Each farmer will be allowed to sell the TDR certificate equivalent to 1 floor area ratio (FAR) of his land at market rates and not end up filing cases in courts claiming more compensation as per market rates.
Relaxing norms for builders, the policy now allows real estate developers to construct projects on land measuring less than 100 acres. Also, builders can acquire land directly from the farmers and give it back to the government in exchange of a TDR certificate which will get them additional FAR that can be loaded on to their existing project in the same zone. They can also sell the certificate to another developer in the same zone. This will ensure that work on basic infrastructure such as roads, pipelines etc continues without getting mired in land acquisition issues, say experts.
This concept has recently been introduced for procuring land falling within the alignment of internal 18-24 metre wide roads to enable connectivity with the wide sector roads and to make infrastructure provision for specific colonies located within the sectors.
While realty experts have said that this policy is a “game changer” and much better thought out than Delhi’s land pooling policy, they add that its success will ultimately depend on how well it is executed. “Ultimately, all depends on execution, how the policy finally gets rolled out – that will define its success in the future. How much TDR can you buy? What is the process of approval? How much time will it take to get approvals? All of it has to be thought out. This is only a statement of intent, a policy document. The modalities will take some time to come through. This will pave the way for long-term maturity of the market. So far there is artificial scarcity and pricing in the market, arbitrage in land values will go away or at least come down,” says Anckur Srivasttava of Gen Real Advisers.

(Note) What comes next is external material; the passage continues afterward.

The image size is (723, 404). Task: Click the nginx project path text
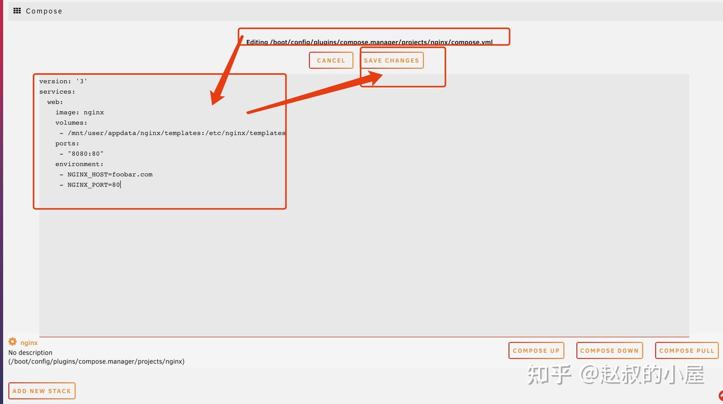[95, 361]
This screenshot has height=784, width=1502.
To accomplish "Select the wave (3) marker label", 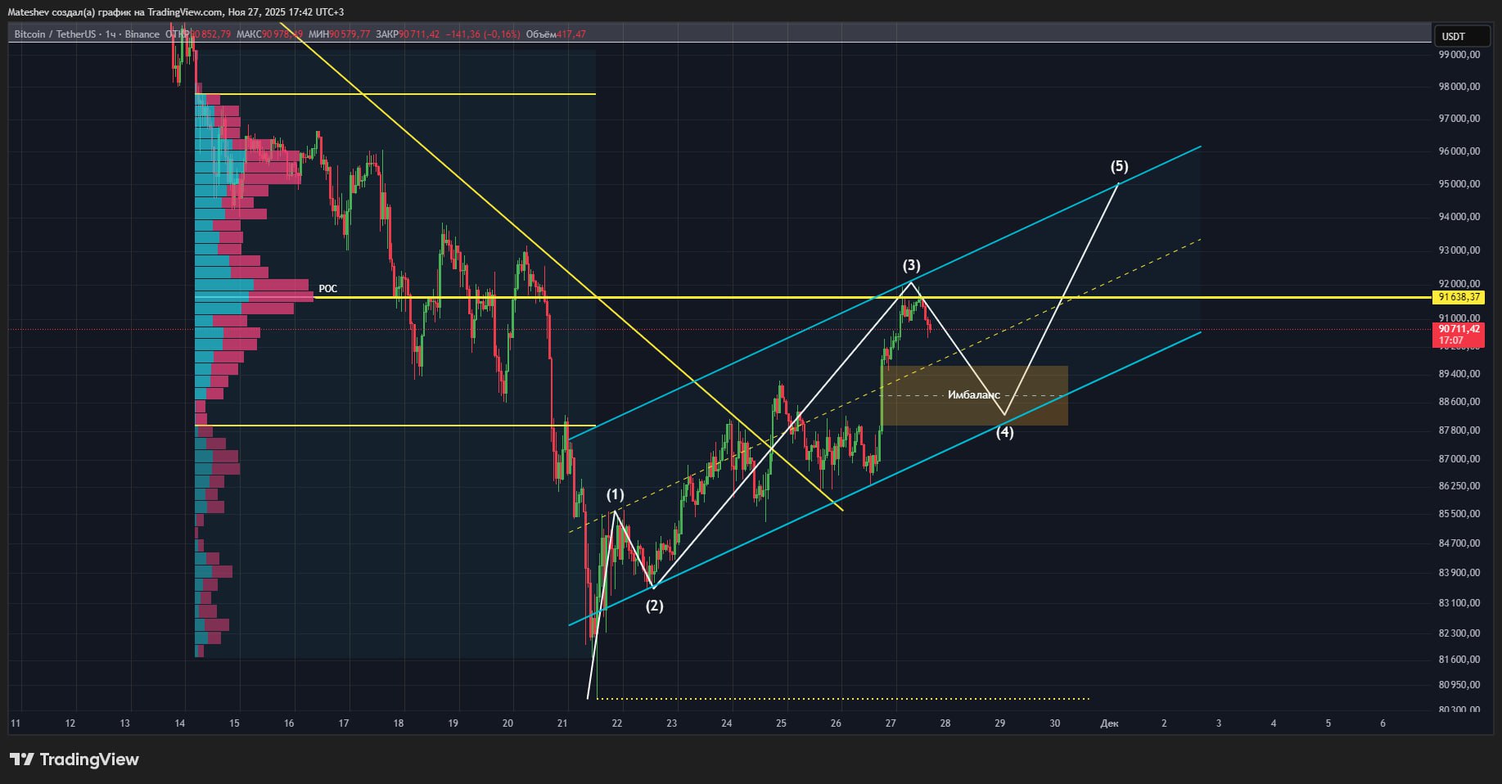I will [911, 265].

The intent of this policy is to overcome the challenges of land acquisition with the onus to acquire land now resting on the developer. “Naredco welcomes this well thought out move. It will open up infrastructure development without the gover nment having to put in huge investments. Under the scheme, it will get about 22% (12% land for affordable housing and 10% land for community services) of land free of cost both for affordable housing, infrastructure and community services. It is a commercial method of solving the challenges associated with the stringent land acquisition Act,” says Navin Raheja, chairman, FICCI real estate and chairman, advisory council of Naredco.
Some changes have been made to density norms too. Earlier the requirement was 850 to 900 persons per acre, considering the f act that each family on an average had about five family members. Assuming then that the density was 850, the minimum number of flats that could come up in a project was 190, mostly 1BHK unit types. Now with the minimum density being reduced to 750, at least 150 units can be constructed in a project, allowing a developer to build a mix of both 1BHK and 2BHK units depending on the demand pattern in that area, say experts. Also, under the new policy, if a developer owns 40 acres, the share he would have to surrender to the government would work out to about 8.8 acres.
This is a practical policy that is aimed at incentivising landowners, to make them participants in the development process. TDR is also linked to the market performance of real estate. It may command a favourable value in urban areas, but not in rural or semi urban areas, say experts.
A TDR is akin to virtual real estate being offered to farmers. The landowner in possession of a TDR certificate can sell the development rights to a builder. It can be traded in the open market pretty much like any other transferable negotiable instrument.
By reducing the size of the land parcel to 25 acres under this policy, the government is hoping that even unproductive land can be utilised in the best possible manner. Also, by ensuring that developers surrender 12% of the land to the government for affordable housing, the government probably wants to control the affordable housing stock in the state and oversee its development, add experts.